Carolina Chávez Rodríguez
El nombre de Elena Garro llegó con esa mezcla de revelación y desorden que solo provocan ciertas mujeres incómodas. De pronto leí Los recuerdos del porvenir y sentí que ahí estaba algo que nadie me había advertido: el poder devastador de narrar un país desde la herida.
Garro nació en Puebla en 1916, creció en Iguala y nunca dejó de escribir, ni siquiera durante el exilio que la mantuvo fuera del país más de dos décadas. Publicó más de treinta y cinco obras, dejó inéditos, ganó premios y perdió batallas que no tenían que ver con la literatura, sino con los mecanismos de un sistema cultural que la quiso dócil, decorativa, agradecida.
Su formación fue tan amplia como su rebeldía. Estudió en el Colegio de San Ildefonso, pasó por la danza y el teatro universitario, viajó a España durante la Guerra Civil para presenciar de cerca la retórica de los intelectuales antifascistas. Lo observó todo sin ingenuidad. Lo escribió después con un filo que aún incomoda. En Memorias de España 1937 dejó claro que no creía en los dogmas, ni en las épicas prestadas, ni en las alineaciones automáticas. Su lucidez jamás pidió permiso.
Fue novelista, cuentista, dramaturga, periodista, guionista. Rechazó el realismo mágico aunque la crítica insistiera en encasillarla ahí. Exploró un país fragmentado por el clasismo, la violencia y la impunidad. Escribió sobre feminicidio antes de que el término existiera, denunció la injusticia contra los pueblos indígenas y construyó personajes que desobedecen la lógica del sacrificio y del martirio femenino.
Pero la literatura no la protegió.
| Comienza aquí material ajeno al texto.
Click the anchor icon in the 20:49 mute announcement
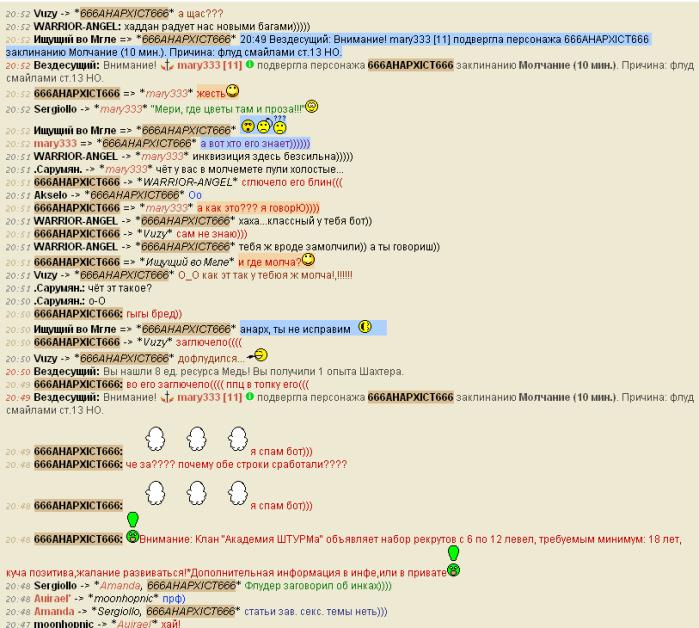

La década de los sesenta la dejó expuesta a los mecanismos más ásperos del poder. Tras los sucesos de 1968, Garro quedó atrapada entre acusaciones, desinformación, enemistades políticas y un sistema cultural que no toleró su independencia. Nadie ha podido determinar si vivió persecución o si el entorno alimentó su propio miedo. Lo cierto es que ningún lado la quiso. Ni el Estado, ni los intelectuales, ni los estudiantes.
Esa época fue la antesala de un largo exilio. México se volvió un sitio inhabitable para ella y para su hija Helena. Europa tampoco les ofreció refugios estables. En cartas, Garro oscila entre la lucidez y el desconsuelo. La escritora que denunció la injusticia terminó viviendo los efectos de un país que suele olvidar rápido y ajustar cuentas con saña.
Regresó en 1994. Apenas tres años después, murió en Cuernavaca. El reconocimiento llegaría tarde, como un tributo que se ofrece cuando ya no puede incomodar.
Su obra, sin embargo, no envejece. Los recuerdos del porvenires una novela que sigue leyendo el país con una precisión casi cruel. Las farsas teatrales de Un hogar sólido siguen siendo un mapa del absurdo social. Andamos huyendo Lola todavía arde. La crítica ha repetido durante años que Garro es la segunda gran voz femenina de México, detrás de Sor Juana, aunque ese lugar nunca le interesó. Prefería el margen. O quizá el margen era el único sitio en el que podía escribir.
La construcción del Centro Cultural Elena Garro, en Coyoacán, funciona como un intento tardío por reparar algo del daño. No redime nada. Pero al menos reconoce que su escritura sostuvo un papel decisivo en la literatura mexicana contemporánea. Una obra que abrió caminos para otras voces y que todavía hoy nos obliga a mirar de frente aquello que el país prefiere domesticar.
Elena Garro sigue ahí, incansable, incómoda, brillante. Es la escritora que no pudieron neutralizar. Y la que, a pesar de todo, nunca dejó de escribir.